What Was It?

What Was It?
By Jennifer Moxley

I was eating my dinner alone,
sitting on the living-room couch
watching a movie on TV for company
when the forces your covetous presence prevents
slowly crawled out in fibrous droves.

Without you to follow me with your
clipboard, or record the game my face plays,
masquerading as a cryptic territory
and your field of study, the energy maggots
turned the furniture into an ectoplasmic
mass with the weight of iron: soft but
resistant, a taut balloon against the hand.

Hypnotized by the atmosphere I fell asleep,
and the chair took revenge on my psyche.
I could not scream, so I focused my will
on pushing back against the animate matter.
I was near failing when I managed to utter
the word “dove,” and then you shook me awake.

“Stop,” stop fighting with the furniture, you said.
Yet something I could not see pushed hard
against me, and it was not a force for good.
My vocal chords were paralyzed and the language
of the living was the only way to stop it.

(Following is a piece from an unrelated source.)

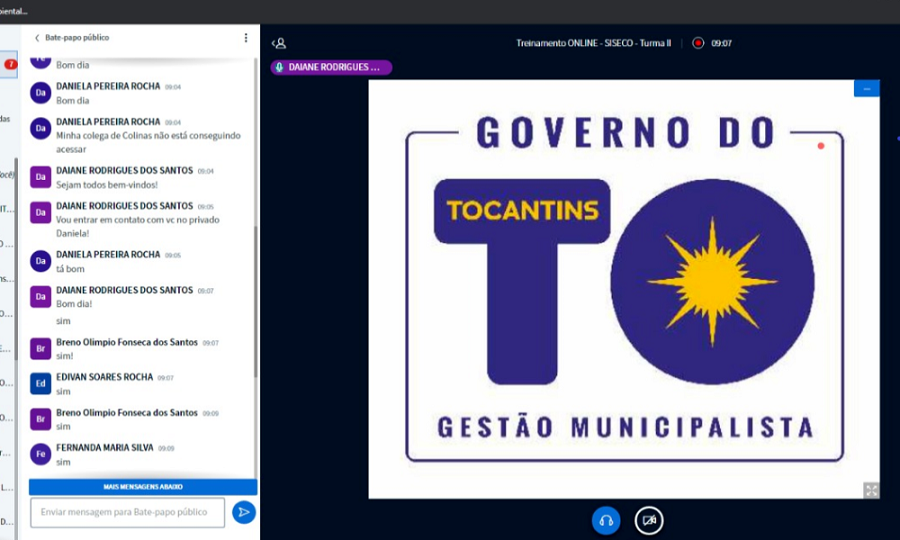Click the MAIS MENSAGENS ABAIXO button
Screen dimensions: 900x540
coord(143,486)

2 thoughts on “What Was It?

  1. This strikes upon a truth of relationships where partners bring out something in the other and when we’re alone we revert. I’ve felt that feeling before and experienced the transformation, which yes, is not always a good thing, but can be. It’s like you need time apart, time to yourself, of course, but you are suddenly awakened to this impact or influence the other person has on you. Anyways, i dug this piece. thanks for sharing!

  2. Arresting awareness in relationships has its own narratives
    of its own character preferences and transient references
    to implicit or illicit inhibitions which the poet sustains
    only when alone or in the night of psychic vividness.